Passage -
J.A. Young: Of Fire, Far Shining
For the next few days, we are continuing to look at the work of artists who submitted projects to our most recent call-for-submission. Today, we have Of Fire, Far Shining by J.A. Young.
J.A. Young (b. 1986) is a queer photographer / multi-media artist based in the American South. Her work draws on a range of influences, including cultural anthropology, world mysticism, the occult, and paranormal phenomena. Using both personal photographs and public domain archival images as raw materials, Young employs various methods (e.g., dramatic recomposition, spontaneous print manipulation, darkroom experimentation, and rephotography) to transform subtle feelings into tangible visual expressions.
Follow J.A. on Instagram: @_ja_youn_g
Of Fire, Far Shining
I am a photographer / multi-media artist based in Asheville, N.C. Using both personal photographs and public domain archival images as raw materials, my work combines various materials and methods (e.g., physical print experimentation, dramatic recomposition, and rephotography) to transform subtle feelings into tangible visual expressions. Rather than adhering to strict themes or concepts, I view each image as part of an ever-evolving landscape that mirrors the shifting contours of my perception and my emotional relationship to the world.
In 2020, a profound personal experience prompted me to reexamine the metaphysical layers of existence, catalyzing a deep dive into mysticism and a fundamental reevaluation of my ontological framework. At the same time, I began to come to grips with the scope of certain devastating realities of life on Earth: the staggering impact of corporate and consumer greed on the environment, the grisly violence perpetuated by the U.S. National Security State and its Military Industrial Complex, and the insidious reach of the repugnant ideologies that sustain these sinister forces.

Stated goal -
Reproduce word for word the stretch of the J.A. Young feature from "J.A. Young: Of" through "by J.A. Young.".

Extracted data -

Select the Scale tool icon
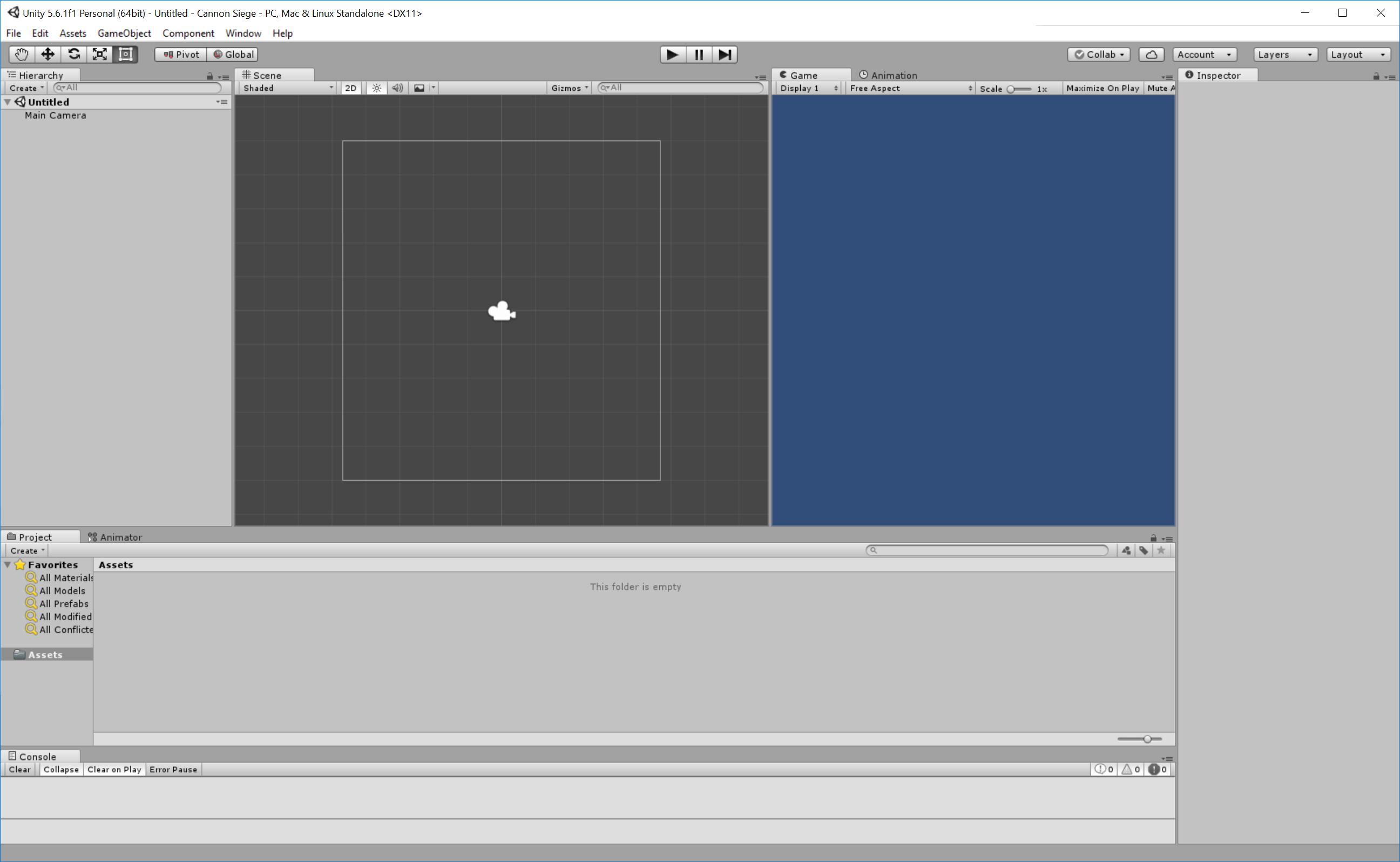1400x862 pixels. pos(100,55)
* * *
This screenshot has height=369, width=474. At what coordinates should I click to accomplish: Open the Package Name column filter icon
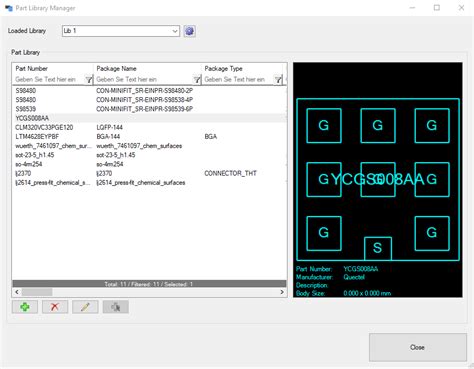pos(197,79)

Answer to this task -
J.A. Young: Of Fire, Far Shining
For the next few days, we are continuing to look at the work of artists who submitted projects to our most recent call-for-submission. Today, we have Of Fire, Far Shining by J.A. Young.